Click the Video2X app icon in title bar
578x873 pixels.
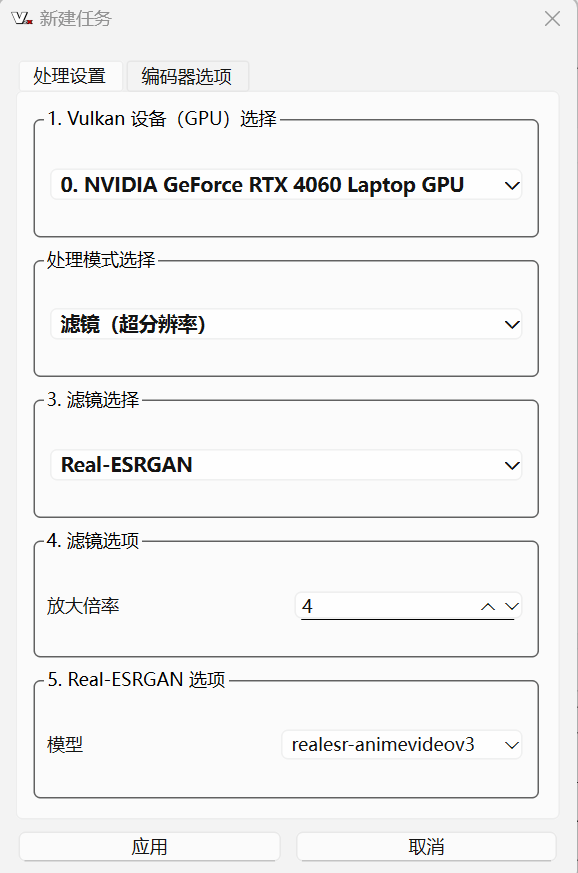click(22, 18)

______________________________

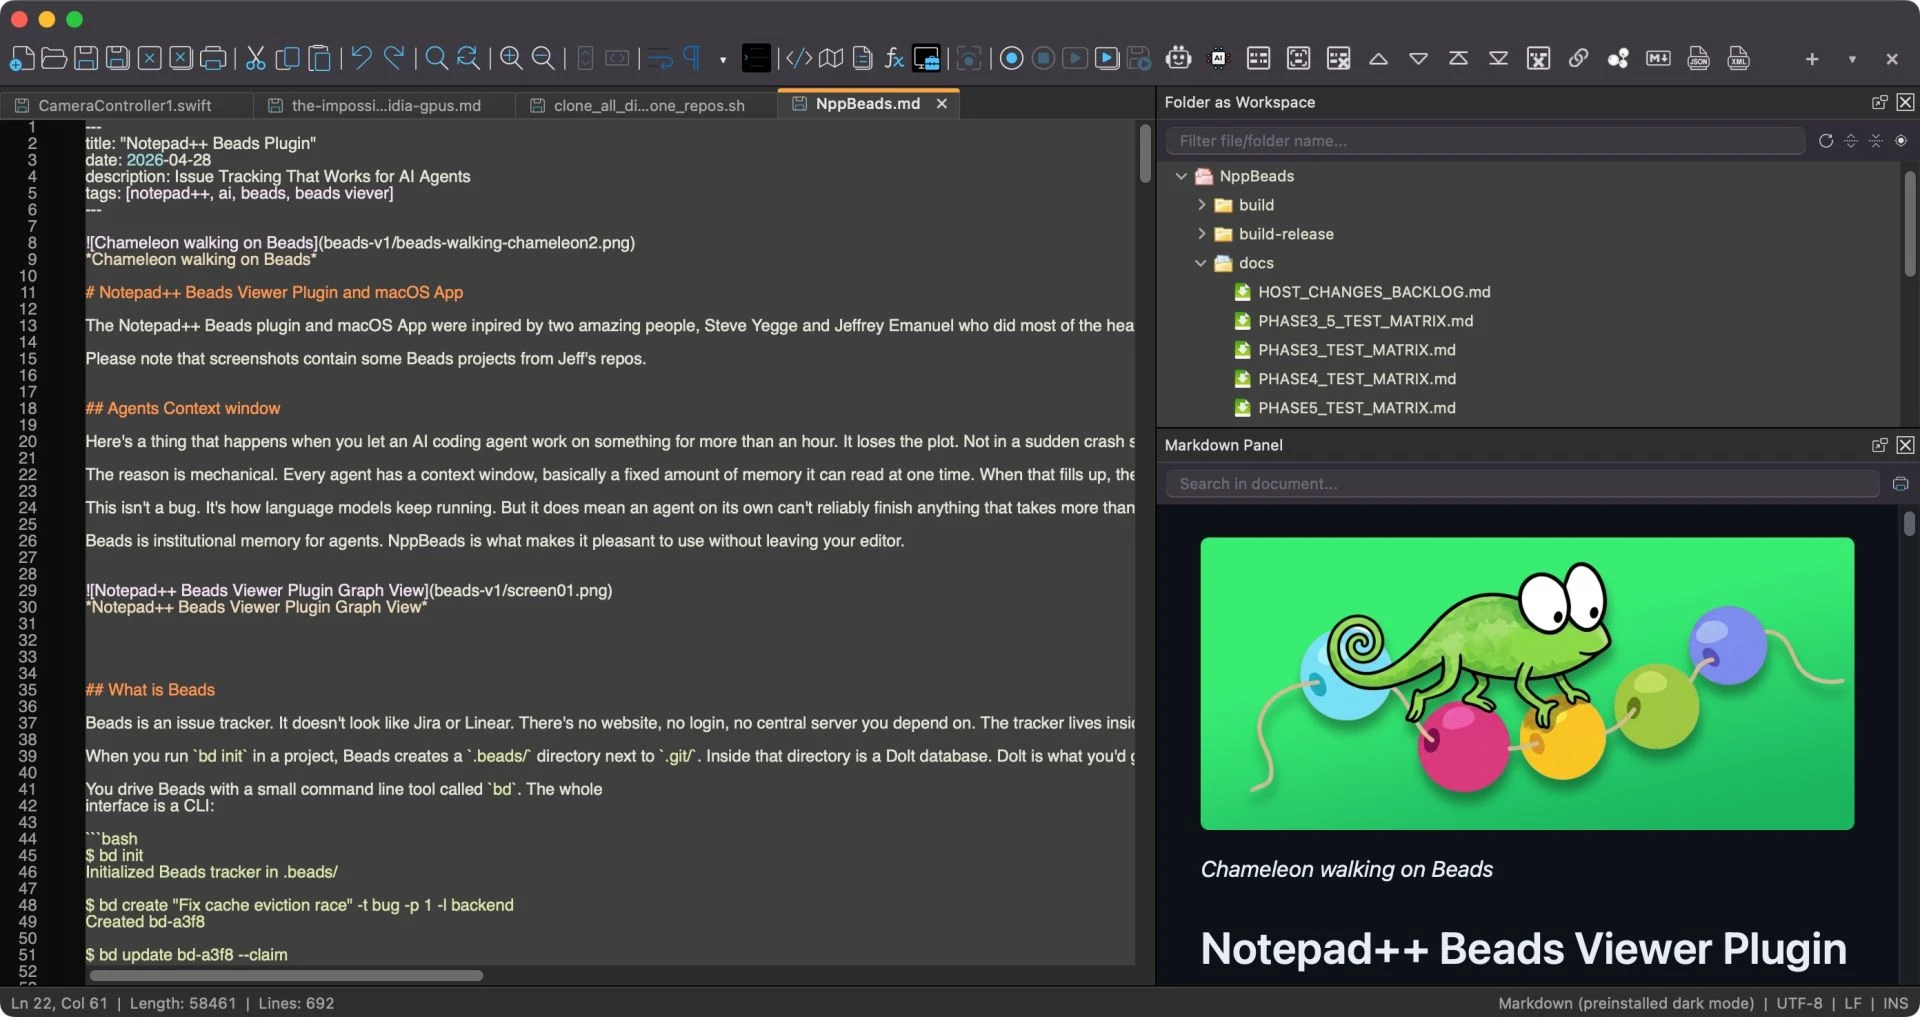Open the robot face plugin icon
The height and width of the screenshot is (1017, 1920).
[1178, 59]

______________________________

WHAT IS NEEDED: Rewrite the records from the line with "Click the Video2X app icon in title bar" up to and including the line with "click(22, 18)", changing "title bar" to "window header" and keeping everything else the same. Leave the pictures out of your answer.

COMPLETE OUTPUT:
Click the Video2X app icon in window header
578x873 pixels.
click(22, 18)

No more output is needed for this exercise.